Las personas que viven en las grandes urbes, con agitados estilos de vida, son más propensas a padecer las consecuencias negativas que ocasiona el estrés en la Salud. Factores como el tráfico vehicular, las grandes masas de pasajeros de los sistemas de transporte subterráneo, la contaminación atmosférica, el ruido que ocasionan los autos, camiones y motos, conjuntamente con las responsabilidades de los horarios de trabajo o estudios contribuyen a exacerbar el estrés.

Los médicos especialistas consideran que el estrés es causante de diversas enfermedades, que actualmente afectan a mucha gente en distintas naciones.

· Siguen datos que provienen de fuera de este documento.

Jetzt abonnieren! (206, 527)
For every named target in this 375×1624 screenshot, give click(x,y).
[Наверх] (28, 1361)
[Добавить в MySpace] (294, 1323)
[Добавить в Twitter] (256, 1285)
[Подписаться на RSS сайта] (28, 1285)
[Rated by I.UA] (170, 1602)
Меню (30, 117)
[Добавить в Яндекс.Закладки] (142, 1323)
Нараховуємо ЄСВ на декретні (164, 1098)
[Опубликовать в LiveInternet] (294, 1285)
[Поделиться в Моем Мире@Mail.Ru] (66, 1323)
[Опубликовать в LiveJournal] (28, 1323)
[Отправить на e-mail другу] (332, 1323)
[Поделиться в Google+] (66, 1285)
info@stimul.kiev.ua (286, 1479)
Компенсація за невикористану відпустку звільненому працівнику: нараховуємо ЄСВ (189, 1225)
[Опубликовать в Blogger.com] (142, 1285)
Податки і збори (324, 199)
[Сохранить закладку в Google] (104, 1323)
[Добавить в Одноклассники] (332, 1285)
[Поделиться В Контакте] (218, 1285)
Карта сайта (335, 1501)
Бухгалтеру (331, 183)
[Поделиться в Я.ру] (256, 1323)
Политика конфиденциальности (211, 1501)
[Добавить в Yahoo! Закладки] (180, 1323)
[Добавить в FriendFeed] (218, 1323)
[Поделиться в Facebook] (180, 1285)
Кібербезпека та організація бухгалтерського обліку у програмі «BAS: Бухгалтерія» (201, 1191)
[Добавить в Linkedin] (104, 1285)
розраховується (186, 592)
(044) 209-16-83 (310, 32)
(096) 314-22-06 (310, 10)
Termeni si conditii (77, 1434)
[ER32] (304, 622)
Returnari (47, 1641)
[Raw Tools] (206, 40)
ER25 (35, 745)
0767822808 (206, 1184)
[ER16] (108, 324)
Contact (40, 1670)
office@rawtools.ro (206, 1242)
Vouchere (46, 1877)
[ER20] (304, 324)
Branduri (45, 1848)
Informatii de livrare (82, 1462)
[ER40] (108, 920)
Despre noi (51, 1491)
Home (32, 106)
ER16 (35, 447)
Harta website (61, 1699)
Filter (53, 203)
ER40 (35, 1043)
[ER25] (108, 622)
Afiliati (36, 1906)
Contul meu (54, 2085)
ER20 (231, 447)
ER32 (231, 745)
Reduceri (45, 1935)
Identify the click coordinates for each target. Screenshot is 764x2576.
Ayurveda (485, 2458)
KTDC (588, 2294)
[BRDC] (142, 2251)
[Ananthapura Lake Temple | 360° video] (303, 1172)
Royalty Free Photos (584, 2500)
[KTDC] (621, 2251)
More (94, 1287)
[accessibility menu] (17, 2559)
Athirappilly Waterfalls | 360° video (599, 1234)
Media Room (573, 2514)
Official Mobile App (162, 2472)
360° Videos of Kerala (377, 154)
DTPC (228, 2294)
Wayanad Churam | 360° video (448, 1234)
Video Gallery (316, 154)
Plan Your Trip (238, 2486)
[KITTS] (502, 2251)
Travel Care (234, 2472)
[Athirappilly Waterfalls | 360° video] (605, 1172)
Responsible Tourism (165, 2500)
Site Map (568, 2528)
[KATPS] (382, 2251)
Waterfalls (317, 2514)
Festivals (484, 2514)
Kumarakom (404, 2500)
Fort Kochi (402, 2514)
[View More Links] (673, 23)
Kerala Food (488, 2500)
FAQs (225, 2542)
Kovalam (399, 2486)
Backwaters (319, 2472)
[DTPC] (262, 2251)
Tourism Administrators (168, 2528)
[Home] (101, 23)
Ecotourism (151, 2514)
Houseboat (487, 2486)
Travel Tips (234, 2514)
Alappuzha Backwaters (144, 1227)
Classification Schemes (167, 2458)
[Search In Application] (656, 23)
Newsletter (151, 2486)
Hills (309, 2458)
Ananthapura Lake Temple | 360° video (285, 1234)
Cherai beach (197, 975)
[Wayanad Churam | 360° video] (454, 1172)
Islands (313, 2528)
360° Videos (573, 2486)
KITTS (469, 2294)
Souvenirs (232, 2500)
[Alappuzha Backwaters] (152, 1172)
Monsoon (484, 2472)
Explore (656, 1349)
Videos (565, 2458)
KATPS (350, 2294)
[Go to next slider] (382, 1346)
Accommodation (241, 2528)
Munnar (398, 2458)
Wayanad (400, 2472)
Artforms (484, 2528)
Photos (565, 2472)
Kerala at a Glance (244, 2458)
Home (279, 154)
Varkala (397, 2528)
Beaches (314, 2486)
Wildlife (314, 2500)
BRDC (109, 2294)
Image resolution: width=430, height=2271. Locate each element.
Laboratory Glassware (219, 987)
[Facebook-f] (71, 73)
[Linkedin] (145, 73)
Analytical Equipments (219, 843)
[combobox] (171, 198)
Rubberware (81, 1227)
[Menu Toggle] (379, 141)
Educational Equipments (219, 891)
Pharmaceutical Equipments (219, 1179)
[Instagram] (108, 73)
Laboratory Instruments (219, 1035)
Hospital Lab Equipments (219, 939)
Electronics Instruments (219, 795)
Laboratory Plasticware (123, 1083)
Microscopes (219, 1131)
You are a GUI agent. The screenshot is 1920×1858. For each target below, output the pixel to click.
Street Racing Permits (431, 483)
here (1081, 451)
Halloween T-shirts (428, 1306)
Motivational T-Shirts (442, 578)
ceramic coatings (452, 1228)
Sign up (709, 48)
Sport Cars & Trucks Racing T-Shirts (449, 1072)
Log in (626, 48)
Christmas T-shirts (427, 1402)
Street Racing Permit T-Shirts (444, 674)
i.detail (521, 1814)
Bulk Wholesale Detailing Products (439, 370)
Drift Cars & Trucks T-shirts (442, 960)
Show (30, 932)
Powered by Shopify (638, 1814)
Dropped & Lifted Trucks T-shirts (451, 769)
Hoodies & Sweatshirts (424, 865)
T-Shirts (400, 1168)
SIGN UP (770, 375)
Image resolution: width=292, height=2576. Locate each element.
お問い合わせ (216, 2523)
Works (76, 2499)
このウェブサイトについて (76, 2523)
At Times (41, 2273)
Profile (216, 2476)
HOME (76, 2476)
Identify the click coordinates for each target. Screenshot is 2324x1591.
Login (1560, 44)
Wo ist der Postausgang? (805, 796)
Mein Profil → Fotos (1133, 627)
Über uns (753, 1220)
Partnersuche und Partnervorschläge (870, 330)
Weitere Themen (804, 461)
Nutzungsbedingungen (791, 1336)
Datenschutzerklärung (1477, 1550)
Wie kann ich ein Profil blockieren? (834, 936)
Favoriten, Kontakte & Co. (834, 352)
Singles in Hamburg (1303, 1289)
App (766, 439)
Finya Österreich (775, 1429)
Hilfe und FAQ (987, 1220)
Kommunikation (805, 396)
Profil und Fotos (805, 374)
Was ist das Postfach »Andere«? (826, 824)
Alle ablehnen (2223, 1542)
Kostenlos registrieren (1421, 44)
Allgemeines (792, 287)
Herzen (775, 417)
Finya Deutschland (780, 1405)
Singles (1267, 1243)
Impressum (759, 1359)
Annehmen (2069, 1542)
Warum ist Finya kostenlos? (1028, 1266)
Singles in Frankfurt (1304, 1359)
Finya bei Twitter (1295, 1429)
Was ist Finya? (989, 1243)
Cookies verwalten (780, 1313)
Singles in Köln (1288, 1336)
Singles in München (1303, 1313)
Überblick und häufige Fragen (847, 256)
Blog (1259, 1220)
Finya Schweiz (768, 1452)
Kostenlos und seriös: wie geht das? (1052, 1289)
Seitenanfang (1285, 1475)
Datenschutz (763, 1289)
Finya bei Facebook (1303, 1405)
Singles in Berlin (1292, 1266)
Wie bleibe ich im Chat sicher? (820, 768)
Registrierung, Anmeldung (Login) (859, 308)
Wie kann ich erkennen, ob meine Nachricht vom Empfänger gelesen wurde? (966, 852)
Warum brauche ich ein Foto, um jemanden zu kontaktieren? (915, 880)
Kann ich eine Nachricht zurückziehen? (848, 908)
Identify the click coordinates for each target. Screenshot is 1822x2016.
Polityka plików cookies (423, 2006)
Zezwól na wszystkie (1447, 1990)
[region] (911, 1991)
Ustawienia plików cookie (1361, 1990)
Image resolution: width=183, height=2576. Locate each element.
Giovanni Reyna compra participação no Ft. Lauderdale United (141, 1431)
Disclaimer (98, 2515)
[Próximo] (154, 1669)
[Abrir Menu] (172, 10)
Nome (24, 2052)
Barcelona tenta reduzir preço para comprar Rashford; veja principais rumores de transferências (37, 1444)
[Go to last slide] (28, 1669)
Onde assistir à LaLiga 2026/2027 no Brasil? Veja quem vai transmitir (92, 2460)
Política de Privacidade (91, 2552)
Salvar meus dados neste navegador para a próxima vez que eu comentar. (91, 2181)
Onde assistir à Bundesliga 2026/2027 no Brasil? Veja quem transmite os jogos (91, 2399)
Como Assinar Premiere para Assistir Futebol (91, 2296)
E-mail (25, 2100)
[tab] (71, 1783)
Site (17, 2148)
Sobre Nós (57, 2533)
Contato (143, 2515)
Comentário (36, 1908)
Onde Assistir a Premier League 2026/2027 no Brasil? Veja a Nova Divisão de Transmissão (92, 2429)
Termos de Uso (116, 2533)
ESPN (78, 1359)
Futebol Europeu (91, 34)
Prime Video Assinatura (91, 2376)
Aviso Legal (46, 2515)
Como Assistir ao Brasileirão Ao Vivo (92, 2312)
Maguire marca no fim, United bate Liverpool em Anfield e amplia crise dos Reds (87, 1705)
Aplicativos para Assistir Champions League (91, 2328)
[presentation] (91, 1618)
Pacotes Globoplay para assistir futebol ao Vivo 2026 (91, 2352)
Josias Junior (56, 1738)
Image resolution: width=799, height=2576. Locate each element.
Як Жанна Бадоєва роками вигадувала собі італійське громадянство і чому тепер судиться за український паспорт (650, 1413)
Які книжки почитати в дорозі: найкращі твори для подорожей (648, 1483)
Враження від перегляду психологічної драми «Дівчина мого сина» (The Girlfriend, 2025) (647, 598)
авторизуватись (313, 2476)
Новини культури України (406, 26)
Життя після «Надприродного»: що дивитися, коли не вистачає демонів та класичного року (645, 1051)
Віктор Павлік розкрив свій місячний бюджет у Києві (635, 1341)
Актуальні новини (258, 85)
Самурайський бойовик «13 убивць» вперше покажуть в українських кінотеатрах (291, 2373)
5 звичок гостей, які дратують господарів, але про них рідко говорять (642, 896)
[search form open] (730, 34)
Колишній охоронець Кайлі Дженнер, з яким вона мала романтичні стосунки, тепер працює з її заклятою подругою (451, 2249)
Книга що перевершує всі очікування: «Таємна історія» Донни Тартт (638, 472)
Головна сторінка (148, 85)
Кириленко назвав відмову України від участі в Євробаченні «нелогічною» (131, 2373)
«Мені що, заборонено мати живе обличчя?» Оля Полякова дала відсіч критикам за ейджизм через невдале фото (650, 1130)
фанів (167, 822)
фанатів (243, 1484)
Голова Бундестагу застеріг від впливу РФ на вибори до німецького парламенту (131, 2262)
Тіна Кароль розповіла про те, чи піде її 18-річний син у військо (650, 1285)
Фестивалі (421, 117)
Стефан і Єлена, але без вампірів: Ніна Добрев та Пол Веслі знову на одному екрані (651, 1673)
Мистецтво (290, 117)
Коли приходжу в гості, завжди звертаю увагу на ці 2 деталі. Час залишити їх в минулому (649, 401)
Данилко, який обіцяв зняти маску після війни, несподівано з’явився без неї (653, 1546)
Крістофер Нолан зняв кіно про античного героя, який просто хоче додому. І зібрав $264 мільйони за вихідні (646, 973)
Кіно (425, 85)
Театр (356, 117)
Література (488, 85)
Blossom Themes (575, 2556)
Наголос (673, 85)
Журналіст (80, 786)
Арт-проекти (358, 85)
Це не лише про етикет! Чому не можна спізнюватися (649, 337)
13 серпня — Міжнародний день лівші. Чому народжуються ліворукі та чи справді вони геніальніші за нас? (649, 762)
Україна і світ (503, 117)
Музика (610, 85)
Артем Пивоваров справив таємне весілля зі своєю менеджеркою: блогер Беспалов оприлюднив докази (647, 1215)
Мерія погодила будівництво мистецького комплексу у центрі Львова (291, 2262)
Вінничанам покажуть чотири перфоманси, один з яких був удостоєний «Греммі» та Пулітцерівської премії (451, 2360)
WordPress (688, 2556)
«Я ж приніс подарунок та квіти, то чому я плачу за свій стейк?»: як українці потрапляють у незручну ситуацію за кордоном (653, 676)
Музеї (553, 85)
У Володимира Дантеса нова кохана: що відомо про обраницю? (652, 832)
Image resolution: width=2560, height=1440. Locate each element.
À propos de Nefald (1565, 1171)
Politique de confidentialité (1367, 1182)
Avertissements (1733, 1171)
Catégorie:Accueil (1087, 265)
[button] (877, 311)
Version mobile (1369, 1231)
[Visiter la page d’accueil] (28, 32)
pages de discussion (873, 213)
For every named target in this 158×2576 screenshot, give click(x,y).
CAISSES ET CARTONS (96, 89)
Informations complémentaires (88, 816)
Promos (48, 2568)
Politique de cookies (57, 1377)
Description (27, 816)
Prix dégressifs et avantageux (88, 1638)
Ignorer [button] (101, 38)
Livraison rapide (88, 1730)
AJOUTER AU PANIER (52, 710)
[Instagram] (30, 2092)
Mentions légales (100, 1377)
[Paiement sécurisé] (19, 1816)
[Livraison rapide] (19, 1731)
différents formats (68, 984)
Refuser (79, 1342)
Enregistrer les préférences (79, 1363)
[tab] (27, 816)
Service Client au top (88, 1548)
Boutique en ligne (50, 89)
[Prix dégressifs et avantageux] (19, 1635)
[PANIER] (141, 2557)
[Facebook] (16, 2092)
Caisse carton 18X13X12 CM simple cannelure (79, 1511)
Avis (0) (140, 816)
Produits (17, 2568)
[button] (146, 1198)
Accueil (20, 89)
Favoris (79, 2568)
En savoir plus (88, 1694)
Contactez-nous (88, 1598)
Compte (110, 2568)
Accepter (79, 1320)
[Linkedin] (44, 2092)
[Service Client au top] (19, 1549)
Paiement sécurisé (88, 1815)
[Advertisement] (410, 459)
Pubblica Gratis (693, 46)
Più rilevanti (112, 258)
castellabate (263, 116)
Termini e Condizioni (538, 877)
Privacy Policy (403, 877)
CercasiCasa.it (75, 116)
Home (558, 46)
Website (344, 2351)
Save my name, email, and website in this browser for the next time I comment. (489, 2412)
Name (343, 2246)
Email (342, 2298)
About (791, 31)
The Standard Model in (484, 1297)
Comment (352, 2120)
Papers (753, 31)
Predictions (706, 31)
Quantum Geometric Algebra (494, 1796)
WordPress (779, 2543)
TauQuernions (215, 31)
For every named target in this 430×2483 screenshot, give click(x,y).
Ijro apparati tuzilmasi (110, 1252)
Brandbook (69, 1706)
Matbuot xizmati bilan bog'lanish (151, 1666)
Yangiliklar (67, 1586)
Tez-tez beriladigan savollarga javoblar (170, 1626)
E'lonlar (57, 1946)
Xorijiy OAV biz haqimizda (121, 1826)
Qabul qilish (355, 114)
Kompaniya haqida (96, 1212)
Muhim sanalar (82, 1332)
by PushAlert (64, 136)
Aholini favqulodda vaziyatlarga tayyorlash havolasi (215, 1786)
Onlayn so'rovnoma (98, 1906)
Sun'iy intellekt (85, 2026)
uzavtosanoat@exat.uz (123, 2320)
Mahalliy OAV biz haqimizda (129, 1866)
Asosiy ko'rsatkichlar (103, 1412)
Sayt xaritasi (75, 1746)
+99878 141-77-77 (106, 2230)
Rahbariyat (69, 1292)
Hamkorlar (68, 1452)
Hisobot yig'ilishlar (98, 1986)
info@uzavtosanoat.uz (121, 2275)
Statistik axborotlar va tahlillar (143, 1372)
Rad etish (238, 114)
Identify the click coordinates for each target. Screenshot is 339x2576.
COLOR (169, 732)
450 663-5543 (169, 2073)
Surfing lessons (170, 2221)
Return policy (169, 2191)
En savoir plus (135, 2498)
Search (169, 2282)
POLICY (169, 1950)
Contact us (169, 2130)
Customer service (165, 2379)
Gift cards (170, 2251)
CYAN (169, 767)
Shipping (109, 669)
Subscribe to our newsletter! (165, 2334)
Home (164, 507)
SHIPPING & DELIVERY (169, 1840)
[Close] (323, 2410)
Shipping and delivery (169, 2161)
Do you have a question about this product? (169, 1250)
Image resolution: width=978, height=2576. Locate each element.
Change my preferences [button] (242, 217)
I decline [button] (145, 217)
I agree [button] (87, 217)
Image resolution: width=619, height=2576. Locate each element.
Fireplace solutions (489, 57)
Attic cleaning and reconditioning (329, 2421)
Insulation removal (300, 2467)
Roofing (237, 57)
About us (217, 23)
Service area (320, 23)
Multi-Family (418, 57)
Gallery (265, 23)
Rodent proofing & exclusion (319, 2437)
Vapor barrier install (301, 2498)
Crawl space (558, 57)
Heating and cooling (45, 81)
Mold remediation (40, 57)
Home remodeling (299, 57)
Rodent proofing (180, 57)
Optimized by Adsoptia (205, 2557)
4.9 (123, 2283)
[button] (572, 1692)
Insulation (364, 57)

Entre los problemas de salud más comunes, que ocasiona el estrés se encuentran las dolencias cardíacas, estomacales, respiratorias, psiquiátricas, traumatológicas, dermatológicas y otras patologías.

En las grandes ciudades, la población comienza a enfermarse desde edades tempranas.

La población infantil se somete a levantarse demasiado temprano para asistir a la escuela, los jóvenes tienden a estar angustiados por las exigencias académicas, los adultos padecen innumerables enfermedades relacionadas con el trabajo, mientras que la tercera edad sufre los efectos de las patologías normales vinculadas con el envejecimiento.

Congestión de las grandes urbes aumenta el estrés emocional

Los doctores recomiendan a los pacientes tratar de disminuir el estrés de la vida diaria, tales como: el ruido, los transportes colectivos, los embotellamientos, la promiscuidad de las grandes congestiones, el mal aislamiento de las habitaciones modernas, las muchedumbres, la contaminación y el agotamiento profesional; porque todos estos elementos son amenazas para la salud.

Por otra parte, factores como el nerviosismo, la ansiedad y la irritabilidad favorecen la aparición de ataques hipertensivos y de lesiones en el estómago, entre ellas úlceras y gastritis. Naturalmente, para quienes viven en las grandes ciudades, salir de esto no siempre es fácil, pero hay que saber compensar estas horas inevitables con momentos de distensión, tranquilidad y relajación.

Hábitos saludables para controlar el estrés

Las prácticas de relajación se pueden realizar en gimnasios, parques, plazas y montañas durante los fines de semana o tiempos libres e inclusive en casa.

Disciplinas como el yoga, los aeróbicos y la danza son altamente recomendables para quienes padecen de los efectos devastadores que produce el estrés en la salud.

Adicionalmente, una dieta balanceada y el aumento del consumo de agua todos los días ayudan al organismo a estar bien alimentado e hidratado. Los expertos señalan que también es indispensable eliminar el consumo excesivo de bebidas alcohólicas, comidas grasosas y azúcar.

Prohíben además totalmente el tabaquismo.